[TASK INSTRUCTIONS] Reproduce exactly the lines below from the one containing "Screen dimensions: 1200x860" through the one containing "Enable Shaded With Textures style", including both, and nothing else.

[EXTRACTED MATERIAL]
+++++
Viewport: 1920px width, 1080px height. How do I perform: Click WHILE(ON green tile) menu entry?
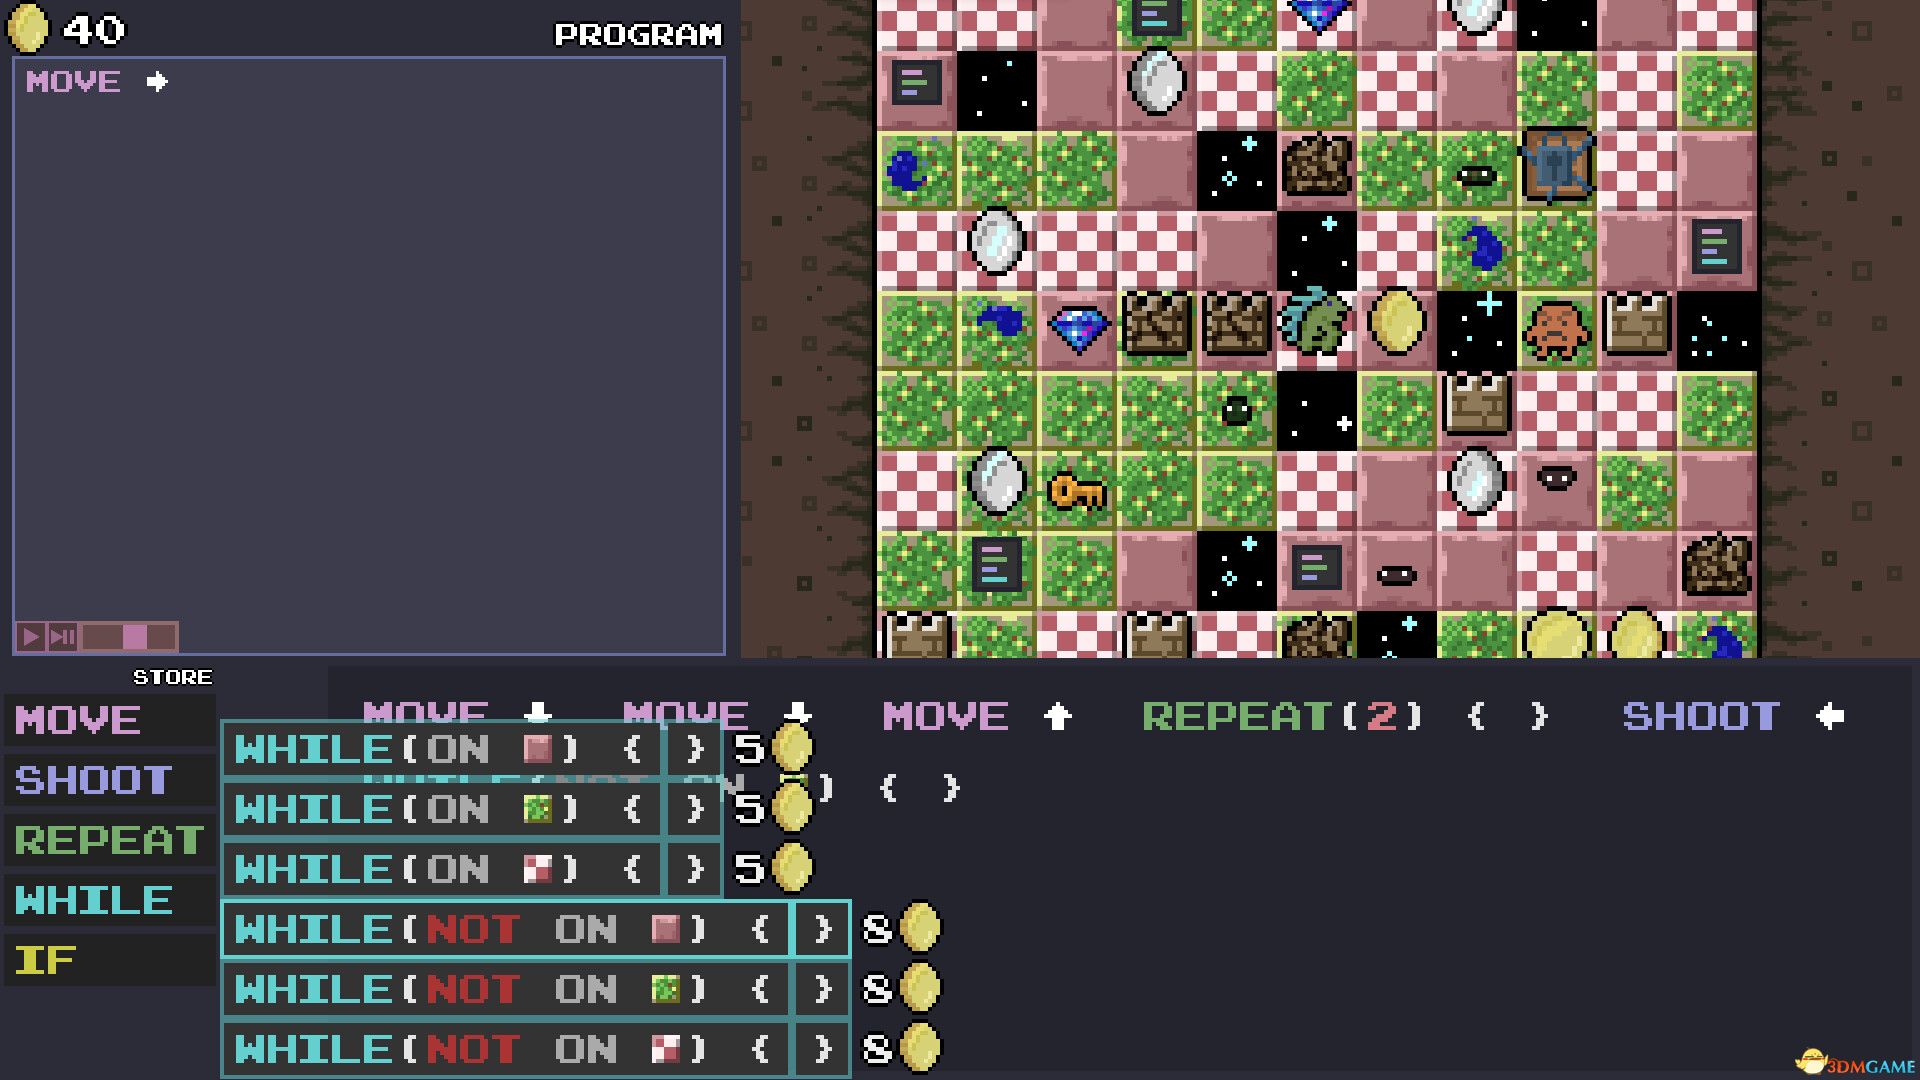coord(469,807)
+++++
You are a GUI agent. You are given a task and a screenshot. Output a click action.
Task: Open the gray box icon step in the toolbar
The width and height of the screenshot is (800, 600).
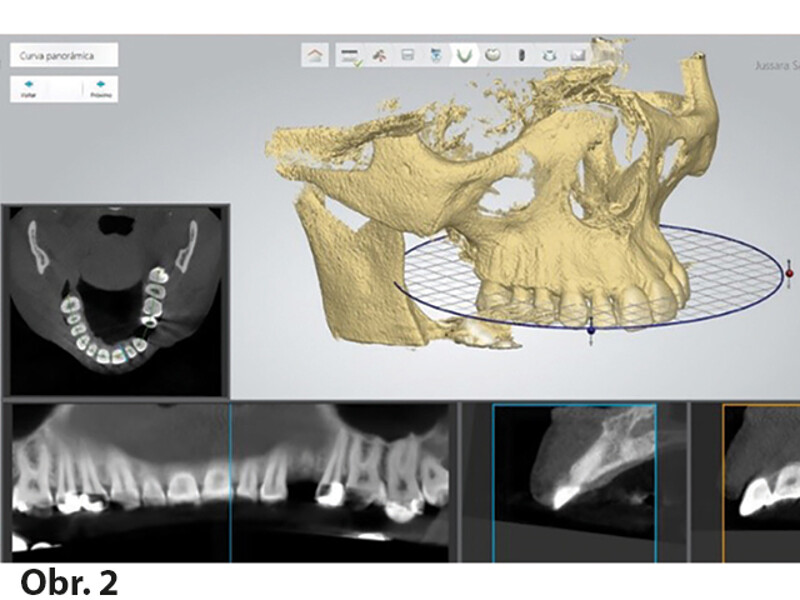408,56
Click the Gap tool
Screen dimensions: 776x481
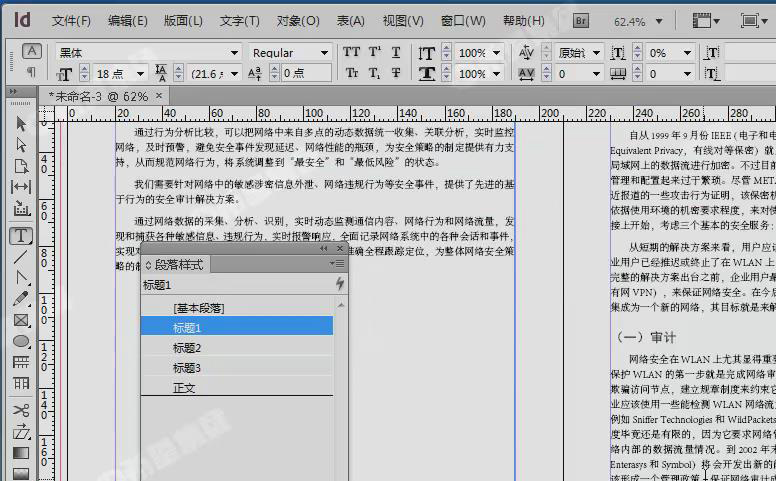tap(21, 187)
+++++
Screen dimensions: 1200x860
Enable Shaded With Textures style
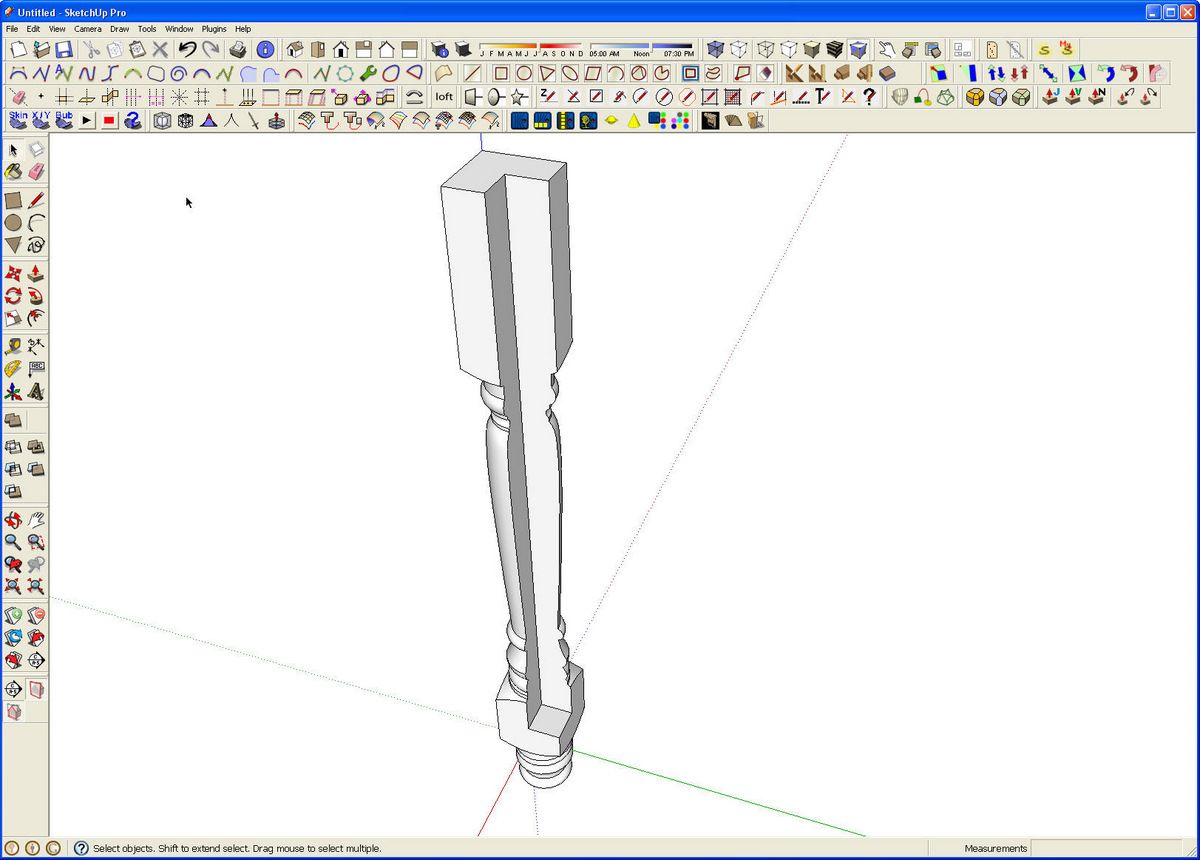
+++++
[TASK SOLUTION]
Screen dimensions: 1200x860
Enable Shaded With Textures style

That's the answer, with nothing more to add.